→ **RECORD EXTRACTS**:

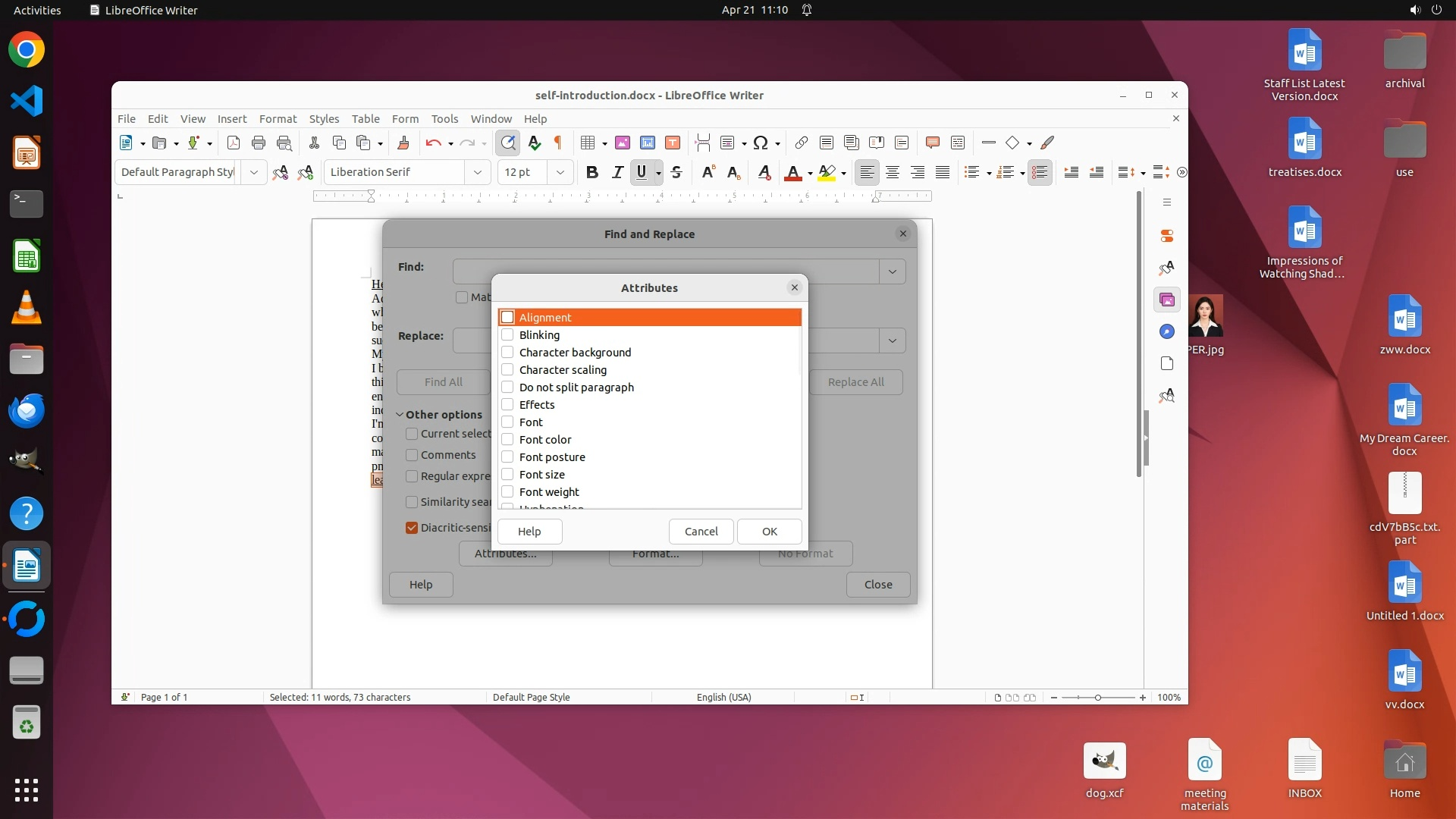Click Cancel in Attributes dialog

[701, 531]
--
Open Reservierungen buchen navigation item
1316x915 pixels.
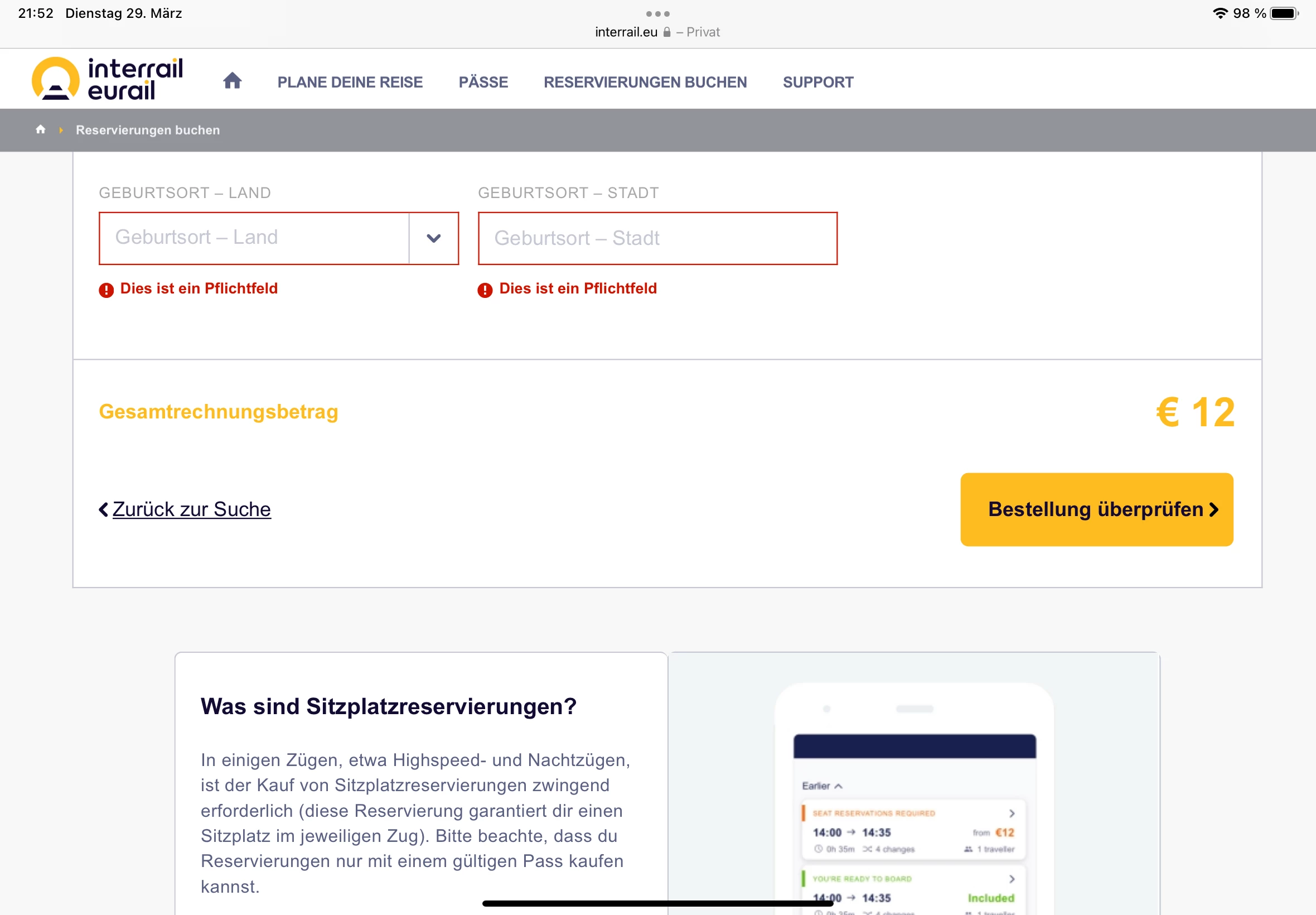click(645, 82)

→ **EXERCISE REQUIREMENTS**: Please present the records from the line with "Open Reservierungen buchen navigation item" up to and including the line with "click(645, 82)" as a numbered list, skipping any blank lines and leaving out the pictures.

→ **REPLY TO THE TASK**:
1. Open Reservierungen buchen navigation item
2. 1316x915 pixels.
3. click(645, 82)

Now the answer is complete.